Mark Lane

Personal information
- Full name: Mark Geoffrey Lane
- Born: 26 January 1968 (age 58) Aldershot, Hampshire, England
- Batting: Right-handed
- Role: Wicketkeeper

Domestic team information
- 1995–2001: Berkshire

Career statistics
| Competition | List A |
| Matches | 8 |
| Runs scored | 74 |
| Batting average | 37.00 |
| 100s/50s | 0/0 |
| Top score | 24* |
| Catches/stumpings | 10/3 |
- Source: Cricinfo, 21 September 2010

= Mark Lane (cricketer, born 1968) =

English cricketer and coach

Mark Geoffrey Lane (born 26 January 1968) is a retired English cricketer, who was the head coach of the England women's cricket team between 2008 and 2013.
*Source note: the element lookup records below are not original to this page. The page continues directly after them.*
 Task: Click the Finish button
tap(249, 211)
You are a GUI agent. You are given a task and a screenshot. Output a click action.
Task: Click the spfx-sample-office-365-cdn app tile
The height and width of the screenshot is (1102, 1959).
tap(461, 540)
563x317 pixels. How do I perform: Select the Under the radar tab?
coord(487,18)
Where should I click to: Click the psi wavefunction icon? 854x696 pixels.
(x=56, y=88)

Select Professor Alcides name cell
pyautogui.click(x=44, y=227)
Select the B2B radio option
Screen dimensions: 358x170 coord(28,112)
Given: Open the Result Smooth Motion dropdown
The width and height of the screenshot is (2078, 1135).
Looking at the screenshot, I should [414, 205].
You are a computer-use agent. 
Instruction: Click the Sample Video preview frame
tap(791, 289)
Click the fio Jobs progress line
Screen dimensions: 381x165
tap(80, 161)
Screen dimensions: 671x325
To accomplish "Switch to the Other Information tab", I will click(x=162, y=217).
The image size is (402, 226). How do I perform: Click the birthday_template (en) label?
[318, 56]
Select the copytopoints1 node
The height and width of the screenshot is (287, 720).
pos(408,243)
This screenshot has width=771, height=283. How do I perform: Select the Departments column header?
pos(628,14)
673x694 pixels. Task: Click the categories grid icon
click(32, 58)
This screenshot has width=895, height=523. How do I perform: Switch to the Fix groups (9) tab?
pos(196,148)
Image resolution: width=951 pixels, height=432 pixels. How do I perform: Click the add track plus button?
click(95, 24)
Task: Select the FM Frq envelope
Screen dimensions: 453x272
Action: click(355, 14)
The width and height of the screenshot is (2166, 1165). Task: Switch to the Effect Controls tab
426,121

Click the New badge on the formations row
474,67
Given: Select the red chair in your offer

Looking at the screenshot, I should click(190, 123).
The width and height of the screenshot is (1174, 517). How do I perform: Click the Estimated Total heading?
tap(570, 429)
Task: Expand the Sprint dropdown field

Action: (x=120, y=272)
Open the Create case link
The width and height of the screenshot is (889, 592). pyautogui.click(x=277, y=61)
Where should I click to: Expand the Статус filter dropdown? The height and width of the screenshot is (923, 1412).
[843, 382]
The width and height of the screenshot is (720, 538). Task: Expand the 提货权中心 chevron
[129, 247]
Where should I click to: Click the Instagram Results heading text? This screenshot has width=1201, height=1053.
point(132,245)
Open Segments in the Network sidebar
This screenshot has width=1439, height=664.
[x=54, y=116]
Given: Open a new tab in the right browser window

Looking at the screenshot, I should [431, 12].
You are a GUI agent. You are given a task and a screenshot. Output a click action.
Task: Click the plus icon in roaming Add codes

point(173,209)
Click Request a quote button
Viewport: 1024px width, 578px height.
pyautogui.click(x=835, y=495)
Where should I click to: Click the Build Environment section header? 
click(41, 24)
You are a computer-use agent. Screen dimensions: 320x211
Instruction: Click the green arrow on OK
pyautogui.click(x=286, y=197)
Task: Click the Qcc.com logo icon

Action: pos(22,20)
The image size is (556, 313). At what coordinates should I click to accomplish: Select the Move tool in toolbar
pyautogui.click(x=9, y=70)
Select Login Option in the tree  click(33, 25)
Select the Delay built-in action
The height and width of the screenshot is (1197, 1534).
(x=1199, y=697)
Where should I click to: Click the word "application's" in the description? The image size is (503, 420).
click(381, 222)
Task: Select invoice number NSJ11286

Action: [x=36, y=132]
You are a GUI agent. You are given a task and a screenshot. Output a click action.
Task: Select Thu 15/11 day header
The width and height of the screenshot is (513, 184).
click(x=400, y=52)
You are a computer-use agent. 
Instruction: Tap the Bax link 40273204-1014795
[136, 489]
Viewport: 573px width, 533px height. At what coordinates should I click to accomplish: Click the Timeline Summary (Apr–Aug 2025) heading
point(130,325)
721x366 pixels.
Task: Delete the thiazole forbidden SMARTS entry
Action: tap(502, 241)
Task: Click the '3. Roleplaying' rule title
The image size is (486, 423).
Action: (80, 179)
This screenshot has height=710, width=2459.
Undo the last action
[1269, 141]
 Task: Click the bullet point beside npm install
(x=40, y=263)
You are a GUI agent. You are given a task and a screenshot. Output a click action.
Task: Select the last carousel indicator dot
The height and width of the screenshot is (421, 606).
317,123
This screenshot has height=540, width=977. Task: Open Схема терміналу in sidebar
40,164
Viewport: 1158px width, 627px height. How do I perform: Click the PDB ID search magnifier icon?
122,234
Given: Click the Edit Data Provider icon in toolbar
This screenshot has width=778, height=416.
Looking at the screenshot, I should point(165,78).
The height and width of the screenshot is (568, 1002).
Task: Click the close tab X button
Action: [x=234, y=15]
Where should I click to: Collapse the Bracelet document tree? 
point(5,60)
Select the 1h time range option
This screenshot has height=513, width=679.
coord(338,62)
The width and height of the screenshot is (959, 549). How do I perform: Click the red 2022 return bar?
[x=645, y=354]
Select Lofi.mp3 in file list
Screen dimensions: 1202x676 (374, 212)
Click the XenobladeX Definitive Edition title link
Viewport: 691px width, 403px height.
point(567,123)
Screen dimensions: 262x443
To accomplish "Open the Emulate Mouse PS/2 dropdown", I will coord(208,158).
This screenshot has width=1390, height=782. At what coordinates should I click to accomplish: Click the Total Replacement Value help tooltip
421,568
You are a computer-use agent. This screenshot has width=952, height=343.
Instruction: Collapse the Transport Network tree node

Lane made six appearances in List A cricket for Berkshire County Cricket Club between 1996 and 2001, scoring 74 runs and claiming 13 dismissals as wicket-keeper. He also played for Hampshire and Surrey's second elevens, before becoming a coach with Surrey.

He became coach of the England women's team on 16 April 2008, following the sudden resignation of Mark Dobson midway through a tour of Australia and New Zealand. He coached England to victories in both the 2009 World Cup and Twenty/20 Championship.